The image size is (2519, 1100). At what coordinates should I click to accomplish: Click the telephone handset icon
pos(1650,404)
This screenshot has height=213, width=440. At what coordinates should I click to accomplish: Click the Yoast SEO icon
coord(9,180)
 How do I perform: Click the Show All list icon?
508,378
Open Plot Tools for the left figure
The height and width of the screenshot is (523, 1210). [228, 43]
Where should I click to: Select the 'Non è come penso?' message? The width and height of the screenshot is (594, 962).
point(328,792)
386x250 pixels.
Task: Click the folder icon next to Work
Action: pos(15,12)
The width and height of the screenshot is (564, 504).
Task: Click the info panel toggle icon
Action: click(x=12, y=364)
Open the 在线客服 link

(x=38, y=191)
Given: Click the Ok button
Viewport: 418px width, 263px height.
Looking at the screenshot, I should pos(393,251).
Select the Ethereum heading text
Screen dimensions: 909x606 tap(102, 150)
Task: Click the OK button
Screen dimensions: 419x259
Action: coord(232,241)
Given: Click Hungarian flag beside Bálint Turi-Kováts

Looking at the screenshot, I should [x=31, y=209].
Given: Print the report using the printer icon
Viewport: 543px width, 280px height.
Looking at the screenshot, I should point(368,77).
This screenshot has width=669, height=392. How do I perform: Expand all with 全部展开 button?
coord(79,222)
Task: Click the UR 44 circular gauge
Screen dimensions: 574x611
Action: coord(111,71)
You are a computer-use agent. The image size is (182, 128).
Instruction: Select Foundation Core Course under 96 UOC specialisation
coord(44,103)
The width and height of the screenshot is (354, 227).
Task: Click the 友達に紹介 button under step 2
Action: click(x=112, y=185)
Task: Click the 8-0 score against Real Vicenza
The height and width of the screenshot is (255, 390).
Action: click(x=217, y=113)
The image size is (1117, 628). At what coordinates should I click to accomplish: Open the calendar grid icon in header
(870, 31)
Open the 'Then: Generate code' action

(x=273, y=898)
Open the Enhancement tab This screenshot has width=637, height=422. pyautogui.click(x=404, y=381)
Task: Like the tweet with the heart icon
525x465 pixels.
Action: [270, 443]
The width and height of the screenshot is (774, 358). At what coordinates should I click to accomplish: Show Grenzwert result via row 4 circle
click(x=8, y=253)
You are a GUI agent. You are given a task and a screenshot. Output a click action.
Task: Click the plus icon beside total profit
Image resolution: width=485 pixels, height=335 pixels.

_ _ _ _ _ _ _

### Task instructions
Take the material above and print all of it exactly.

### Written solution
The image size is (2519, 1100). At what coordinates should I click to accomplish: Click the telephone handset icon
pos(1650,404)
This screenshot has height=213, width=440. At what coordinates should I click to accomplish: Click the Yoast SEO icon
coord(9,180)
 How do I perform: Click the Show All list icon?
508,378
Open Plot Tools for the left figure
The height and width of the screenshot is (523, 1210). [228, 43]
Where should I click to: Select the 'Non è come penso?' message? The width and height of the screenshot is (594, 962).
point(328,792)
386x250 pixels.
Task: Click the folder icon next to Work
Action: pos(15,12)
The width and height of the screenshot is (564, 504).
Task: Click the info panel toggle icon
Action: click(x=12, y=364)
Open the 在线客服 link

(x=38, y=191)
Given: Click the Ok button
Viewport: 418px width, 263px height.
Looking at the screenshot, I should pos(393,251).
Select the Ethereum heading text
Screen dimensions: 909x606 tap(102, 150)
Task: Click the OK button
Screen dimensions: 419x259
Action: coord(232,241)
Given: Click Hungarian flag beside Bálint Turi-Kováts

Looking at the screenshot, I should [x=31, y=209].
Given: Print the report using the printer icon
Viewport: 543px width, 280px height.
Looking at the screenshot, I should point(368,77).
This screenshot has width=669, height=392. How do I perform: Expand all with 全部展开 button?
coord(79,222)
Task: Click the UR 44 circular gauge
Screen dimensions: 574x611
Action: coord(111,71)
You are a computer-use agent. The image size is (182, 128).
Instruction: Select Foundation Core Course under 96 UOC specialisation
coord(44,103)
The width and height of the screenshot is (354, 227).
Task: Click the 友達に紹介 button under step 2
Action: click(x=112, y=185)
Task: Click the 8-0 score against Real Vicenza
The height and width of the screenshot is (255, 390).
Action: click(x=217, y=113)
The image size is (1117, 628). At what coordinates should I click to accomplish: Open the calendar grid icon in header
(870, 31)
Open the 'Then: Generate code' action

(x=273, y=898)
Open the Enhancement tab This screenshot has width=637, height=422. pyautogui.click(x=404, y=381)
Task: Like the tweet with the heart icon
525x465 pixels.
Action: [270, 443]
The width and height of the screenshot is (774, 358). At what coordinates should I click to accomplish: Show Grenzwert result via row 4 circle
click(x=8, y=253)
You are a GUI agent. You are given a task and a screenshot. Output a click action.
Task: Click the plus icon beside total profit
Image resolution: width=485 pixels, height=335 pixels.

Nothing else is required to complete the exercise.